### ENTRIES PROVIDED
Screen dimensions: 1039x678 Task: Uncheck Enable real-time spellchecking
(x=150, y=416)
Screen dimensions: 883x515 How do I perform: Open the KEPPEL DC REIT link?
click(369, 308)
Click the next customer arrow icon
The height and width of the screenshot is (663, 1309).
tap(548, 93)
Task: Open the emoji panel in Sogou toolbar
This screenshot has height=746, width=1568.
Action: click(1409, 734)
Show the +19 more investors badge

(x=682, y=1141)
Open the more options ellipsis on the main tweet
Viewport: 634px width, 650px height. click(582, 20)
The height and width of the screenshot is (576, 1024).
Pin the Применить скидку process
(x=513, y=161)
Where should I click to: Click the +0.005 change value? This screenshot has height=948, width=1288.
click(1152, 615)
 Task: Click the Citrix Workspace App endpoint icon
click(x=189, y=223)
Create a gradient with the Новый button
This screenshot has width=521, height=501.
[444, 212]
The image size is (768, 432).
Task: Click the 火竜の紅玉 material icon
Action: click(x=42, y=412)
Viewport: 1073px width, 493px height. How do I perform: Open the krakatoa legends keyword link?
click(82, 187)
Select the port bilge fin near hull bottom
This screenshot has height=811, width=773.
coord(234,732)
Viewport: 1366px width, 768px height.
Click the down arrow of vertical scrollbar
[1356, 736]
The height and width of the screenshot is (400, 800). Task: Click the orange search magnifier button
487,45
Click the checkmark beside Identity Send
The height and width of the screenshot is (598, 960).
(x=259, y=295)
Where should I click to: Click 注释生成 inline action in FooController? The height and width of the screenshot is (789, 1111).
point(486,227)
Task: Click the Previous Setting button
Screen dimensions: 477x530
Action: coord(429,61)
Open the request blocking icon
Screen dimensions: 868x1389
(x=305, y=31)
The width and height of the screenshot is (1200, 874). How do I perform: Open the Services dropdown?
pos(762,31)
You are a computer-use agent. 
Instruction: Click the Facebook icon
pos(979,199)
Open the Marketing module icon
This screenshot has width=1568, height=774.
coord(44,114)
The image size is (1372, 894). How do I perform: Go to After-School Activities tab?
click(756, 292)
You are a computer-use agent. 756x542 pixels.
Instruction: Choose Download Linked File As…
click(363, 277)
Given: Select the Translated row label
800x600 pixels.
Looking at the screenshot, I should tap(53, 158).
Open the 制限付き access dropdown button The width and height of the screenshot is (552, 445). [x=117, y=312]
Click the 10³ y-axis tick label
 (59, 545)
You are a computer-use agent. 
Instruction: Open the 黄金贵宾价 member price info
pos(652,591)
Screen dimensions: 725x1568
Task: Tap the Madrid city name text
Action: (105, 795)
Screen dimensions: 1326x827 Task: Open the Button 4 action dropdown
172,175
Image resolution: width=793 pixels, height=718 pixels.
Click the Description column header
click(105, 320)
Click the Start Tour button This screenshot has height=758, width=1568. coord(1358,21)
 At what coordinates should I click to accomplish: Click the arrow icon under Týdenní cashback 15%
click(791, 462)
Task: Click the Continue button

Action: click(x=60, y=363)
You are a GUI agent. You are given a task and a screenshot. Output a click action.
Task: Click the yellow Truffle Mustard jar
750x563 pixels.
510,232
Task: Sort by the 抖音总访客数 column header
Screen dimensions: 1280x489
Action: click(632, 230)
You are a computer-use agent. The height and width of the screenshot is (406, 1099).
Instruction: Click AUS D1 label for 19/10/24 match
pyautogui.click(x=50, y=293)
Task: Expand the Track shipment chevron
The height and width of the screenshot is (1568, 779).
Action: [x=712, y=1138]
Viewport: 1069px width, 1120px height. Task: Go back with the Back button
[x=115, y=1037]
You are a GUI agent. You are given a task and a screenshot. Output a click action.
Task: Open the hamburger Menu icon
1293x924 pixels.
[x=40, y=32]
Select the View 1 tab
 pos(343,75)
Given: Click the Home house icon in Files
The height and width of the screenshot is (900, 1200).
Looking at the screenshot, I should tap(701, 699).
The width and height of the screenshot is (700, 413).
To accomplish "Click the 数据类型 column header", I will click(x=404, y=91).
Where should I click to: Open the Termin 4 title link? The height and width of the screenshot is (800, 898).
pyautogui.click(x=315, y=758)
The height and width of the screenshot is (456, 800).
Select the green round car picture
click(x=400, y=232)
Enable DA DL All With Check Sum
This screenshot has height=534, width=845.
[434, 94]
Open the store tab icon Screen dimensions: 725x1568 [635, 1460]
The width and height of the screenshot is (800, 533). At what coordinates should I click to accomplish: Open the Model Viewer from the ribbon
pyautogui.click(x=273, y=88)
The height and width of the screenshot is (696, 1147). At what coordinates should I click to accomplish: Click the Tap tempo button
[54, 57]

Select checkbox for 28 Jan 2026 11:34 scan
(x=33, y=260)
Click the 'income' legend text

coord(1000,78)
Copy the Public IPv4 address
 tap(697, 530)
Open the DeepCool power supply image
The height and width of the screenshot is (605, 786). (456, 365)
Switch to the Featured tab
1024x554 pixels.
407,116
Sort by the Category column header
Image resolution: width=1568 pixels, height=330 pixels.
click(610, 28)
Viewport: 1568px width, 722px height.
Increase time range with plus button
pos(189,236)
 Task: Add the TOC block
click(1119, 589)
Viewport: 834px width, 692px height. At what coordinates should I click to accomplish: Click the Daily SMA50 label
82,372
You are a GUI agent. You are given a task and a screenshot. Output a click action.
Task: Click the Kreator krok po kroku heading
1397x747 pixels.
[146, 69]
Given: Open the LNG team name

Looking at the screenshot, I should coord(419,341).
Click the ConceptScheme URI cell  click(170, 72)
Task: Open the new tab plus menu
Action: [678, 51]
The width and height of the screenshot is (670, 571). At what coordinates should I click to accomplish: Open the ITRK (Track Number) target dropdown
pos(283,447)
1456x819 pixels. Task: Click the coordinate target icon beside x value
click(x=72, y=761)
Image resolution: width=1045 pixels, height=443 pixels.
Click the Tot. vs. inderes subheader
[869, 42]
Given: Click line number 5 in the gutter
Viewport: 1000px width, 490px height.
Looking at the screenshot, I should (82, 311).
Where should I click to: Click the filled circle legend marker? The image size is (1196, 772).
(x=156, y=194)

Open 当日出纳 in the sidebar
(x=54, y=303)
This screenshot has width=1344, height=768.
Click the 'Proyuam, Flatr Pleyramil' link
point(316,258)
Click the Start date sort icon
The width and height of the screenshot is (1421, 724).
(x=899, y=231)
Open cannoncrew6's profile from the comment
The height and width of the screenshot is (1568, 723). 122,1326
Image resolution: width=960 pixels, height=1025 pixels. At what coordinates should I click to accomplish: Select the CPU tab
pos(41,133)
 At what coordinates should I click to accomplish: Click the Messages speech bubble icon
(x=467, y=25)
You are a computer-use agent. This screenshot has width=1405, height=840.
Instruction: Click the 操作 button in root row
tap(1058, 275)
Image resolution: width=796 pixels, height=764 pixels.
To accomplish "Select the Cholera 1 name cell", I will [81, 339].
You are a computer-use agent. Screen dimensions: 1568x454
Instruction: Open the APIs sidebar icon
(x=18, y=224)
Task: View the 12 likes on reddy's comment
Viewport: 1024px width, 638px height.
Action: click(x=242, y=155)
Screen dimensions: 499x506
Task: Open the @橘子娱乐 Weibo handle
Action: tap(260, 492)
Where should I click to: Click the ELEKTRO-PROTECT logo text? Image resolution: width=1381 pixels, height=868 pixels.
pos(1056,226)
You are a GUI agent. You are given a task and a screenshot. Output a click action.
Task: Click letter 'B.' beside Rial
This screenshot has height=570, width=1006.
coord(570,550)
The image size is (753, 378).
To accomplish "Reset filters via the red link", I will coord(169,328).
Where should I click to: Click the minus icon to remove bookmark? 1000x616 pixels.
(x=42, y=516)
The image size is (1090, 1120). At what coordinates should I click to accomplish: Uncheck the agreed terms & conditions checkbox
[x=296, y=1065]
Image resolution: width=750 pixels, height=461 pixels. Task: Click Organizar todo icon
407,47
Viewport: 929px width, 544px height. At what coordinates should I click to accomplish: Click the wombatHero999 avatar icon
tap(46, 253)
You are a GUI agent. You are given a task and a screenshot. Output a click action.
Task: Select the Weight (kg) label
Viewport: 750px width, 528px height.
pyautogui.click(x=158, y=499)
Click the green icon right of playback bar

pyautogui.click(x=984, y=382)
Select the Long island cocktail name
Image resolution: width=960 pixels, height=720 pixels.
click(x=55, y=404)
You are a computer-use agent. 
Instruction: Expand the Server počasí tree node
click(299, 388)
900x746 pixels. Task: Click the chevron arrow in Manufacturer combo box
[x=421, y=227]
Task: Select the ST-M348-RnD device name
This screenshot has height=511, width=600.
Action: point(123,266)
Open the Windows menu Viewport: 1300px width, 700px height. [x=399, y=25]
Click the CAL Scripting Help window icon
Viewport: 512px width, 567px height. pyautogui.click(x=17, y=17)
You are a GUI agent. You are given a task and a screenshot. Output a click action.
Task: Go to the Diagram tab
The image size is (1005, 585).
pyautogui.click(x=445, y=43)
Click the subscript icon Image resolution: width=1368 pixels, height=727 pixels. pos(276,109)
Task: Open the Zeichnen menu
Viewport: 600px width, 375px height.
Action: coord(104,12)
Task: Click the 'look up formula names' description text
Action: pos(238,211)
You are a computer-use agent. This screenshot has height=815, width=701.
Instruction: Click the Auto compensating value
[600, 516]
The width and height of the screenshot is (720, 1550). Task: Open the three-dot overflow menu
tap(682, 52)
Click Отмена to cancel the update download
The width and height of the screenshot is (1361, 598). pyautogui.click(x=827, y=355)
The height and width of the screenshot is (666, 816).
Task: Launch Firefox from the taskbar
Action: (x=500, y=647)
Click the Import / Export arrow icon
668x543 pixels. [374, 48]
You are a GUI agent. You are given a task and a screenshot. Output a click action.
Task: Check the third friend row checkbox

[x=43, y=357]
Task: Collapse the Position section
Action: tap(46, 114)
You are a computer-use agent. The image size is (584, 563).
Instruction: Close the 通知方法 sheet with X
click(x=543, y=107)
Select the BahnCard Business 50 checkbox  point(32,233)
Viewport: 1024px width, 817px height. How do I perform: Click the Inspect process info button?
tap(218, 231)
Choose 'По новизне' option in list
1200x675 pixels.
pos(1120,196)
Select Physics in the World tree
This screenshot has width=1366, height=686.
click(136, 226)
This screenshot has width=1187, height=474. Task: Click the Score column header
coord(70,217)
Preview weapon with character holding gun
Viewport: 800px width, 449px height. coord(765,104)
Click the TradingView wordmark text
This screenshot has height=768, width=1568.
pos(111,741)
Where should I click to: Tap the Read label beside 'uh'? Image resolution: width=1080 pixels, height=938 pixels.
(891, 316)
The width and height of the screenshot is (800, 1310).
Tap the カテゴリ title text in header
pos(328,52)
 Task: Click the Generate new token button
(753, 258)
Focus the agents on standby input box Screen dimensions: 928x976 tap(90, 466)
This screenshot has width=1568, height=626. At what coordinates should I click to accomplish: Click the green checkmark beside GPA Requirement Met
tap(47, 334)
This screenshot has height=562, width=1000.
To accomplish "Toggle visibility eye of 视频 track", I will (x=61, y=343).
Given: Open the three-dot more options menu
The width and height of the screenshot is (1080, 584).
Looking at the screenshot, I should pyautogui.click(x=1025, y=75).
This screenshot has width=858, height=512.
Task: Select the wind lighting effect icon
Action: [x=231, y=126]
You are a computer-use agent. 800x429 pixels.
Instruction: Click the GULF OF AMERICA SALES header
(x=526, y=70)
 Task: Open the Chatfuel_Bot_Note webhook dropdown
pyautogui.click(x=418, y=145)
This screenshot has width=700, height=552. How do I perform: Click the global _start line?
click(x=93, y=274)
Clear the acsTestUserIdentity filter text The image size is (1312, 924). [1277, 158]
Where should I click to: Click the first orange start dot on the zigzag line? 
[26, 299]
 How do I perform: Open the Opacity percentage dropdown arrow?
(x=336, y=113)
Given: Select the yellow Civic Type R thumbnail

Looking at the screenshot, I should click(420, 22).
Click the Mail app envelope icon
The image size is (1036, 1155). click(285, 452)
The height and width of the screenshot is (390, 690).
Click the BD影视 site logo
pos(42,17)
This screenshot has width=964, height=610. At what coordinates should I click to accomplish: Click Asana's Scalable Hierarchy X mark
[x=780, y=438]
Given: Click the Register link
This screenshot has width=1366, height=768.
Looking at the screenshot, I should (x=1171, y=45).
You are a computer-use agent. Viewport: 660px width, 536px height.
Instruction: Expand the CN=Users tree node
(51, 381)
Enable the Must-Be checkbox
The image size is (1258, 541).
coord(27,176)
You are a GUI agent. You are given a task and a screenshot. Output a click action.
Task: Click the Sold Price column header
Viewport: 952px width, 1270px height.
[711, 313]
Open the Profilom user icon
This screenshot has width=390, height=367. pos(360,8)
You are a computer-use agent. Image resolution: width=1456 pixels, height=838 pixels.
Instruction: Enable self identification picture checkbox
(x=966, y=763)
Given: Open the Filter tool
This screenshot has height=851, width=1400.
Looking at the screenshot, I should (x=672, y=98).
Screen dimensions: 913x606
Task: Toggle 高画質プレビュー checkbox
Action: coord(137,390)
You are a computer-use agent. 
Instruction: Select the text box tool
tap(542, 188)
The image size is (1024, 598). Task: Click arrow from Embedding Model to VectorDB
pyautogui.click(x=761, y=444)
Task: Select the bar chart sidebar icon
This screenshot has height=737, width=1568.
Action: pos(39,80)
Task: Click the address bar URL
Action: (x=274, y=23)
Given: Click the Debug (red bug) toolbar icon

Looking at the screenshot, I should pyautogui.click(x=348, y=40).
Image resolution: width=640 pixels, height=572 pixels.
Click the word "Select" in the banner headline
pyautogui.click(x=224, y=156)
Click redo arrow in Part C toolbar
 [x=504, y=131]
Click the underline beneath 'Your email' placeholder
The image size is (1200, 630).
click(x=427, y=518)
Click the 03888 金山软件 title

### HOW TO COMPLETE THIS TASK
Lines with the word "will" in them are the answer; report each one from the data.

### WRITTEN SOLUTION
To accomplish "Click the 数据类型 column header", I will click(x=404, y=91).
To accomplish "Select the Cholera 1 name cell", I will [81, 339].
To accomplish "Reset filters via the red link", I will coord(169,328).
To accomplish "Toggle visibility eye of 视频 track", I will (x=61, y=343).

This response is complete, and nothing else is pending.